#### What you will do
Please print the entries below exactly, from the line with "Given: Mark the panel label (d)" through the line with "Given: Click the Anterior", including both of those lines and leaving out all others.
---------- Input data ----------
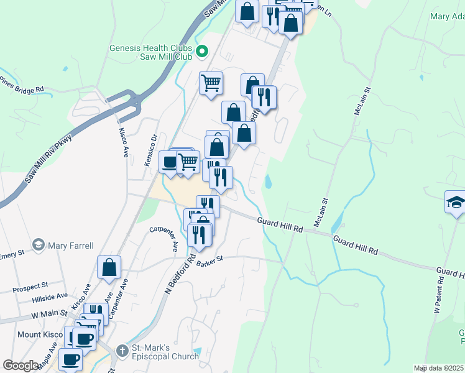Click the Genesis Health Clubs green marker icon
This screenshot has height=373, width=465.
pos(201,52)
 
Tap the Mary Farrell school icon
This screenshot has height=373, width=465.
pos(39,244)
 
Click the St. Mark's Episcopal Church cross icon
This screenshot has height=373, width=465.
pos(121,351)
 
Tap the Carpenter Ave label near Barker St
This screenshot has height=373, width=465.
pos(163,239)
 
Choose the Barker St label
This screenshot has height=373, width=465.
pos(209,264)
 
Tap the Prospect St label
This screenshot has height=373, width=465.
pos(30,286)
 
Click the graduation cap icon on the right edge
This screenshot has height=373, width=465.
pos(456,203)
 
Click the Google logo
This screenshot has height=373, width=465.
pos(21,366)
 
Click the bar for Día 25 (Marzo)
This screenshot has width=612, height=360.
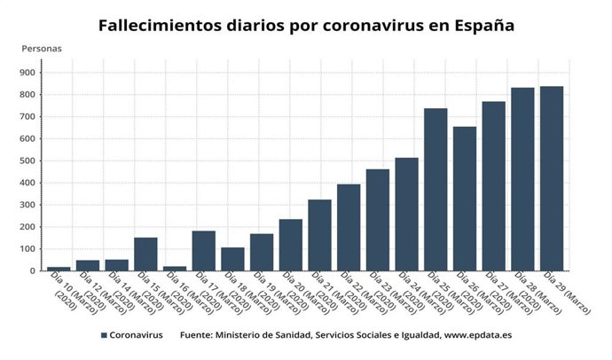click(x=435, y=190)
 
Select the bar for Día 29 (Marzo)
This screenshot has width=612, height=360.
click(x=551, y=178)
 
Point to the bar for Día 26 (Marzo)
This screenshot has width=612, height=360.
click(x=464, y=199)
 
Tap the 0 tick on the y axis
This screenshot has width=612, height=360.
click(x=32, y=271)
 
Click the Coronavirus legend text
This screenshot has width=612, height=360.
click(x=137, y=336)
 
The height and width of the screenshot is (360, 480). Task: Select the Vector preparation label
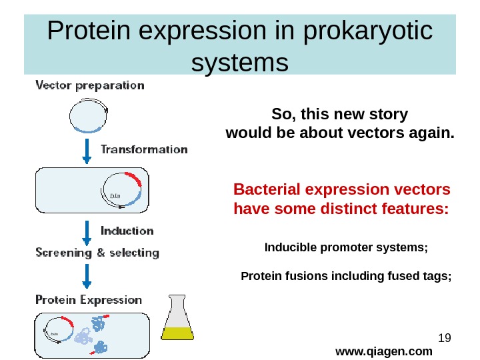click(89, 85)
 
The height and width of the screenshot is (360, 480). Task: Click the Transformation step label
click(143, 149)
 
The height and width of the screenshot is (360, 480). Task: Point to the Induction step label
click(127, 231)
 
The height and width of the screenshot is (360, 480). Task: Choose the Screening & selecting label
click(97, 253)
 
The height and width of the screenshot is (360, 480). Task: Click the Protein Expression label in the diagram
click(89, 300)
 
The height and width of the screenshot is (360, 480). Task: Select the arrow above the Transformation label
click(86, 151)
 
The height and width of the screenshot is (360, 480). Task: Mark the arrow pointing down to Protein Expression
click(86, 275)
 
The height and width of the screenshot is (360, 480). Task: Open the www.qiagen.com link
click(383, 351)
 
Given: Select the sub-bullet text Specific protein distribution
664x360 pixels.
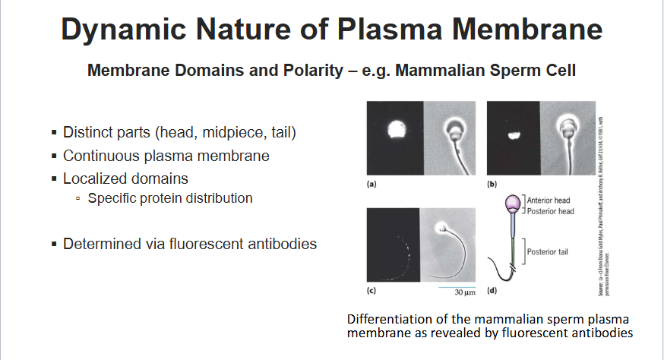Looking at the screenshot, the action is point(170,198).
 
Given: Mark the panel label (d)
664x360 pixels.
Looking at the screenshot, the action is point(492,290).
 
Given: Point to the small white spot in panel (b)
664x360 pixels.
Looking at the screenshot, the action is point(513,137).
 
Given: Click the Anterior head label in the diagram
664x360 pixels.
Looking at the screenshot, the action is point(552,201).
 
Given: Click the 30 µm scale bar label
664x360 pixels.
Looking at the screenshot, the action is point(463,292).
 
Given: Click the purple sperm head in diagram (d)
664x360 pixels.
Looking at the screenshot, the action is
----------
#### Expected answer
Given: Mark the panel label (d)
664x360 pixels.
Looking at the screenshot, the action is point(492,290).
 
Given: Point to the small white spot in panel (b)
664x360 pixels.
Looking at the screenshot, the action is point(513,137).
 
Given: Click the Anterior head label in the diagram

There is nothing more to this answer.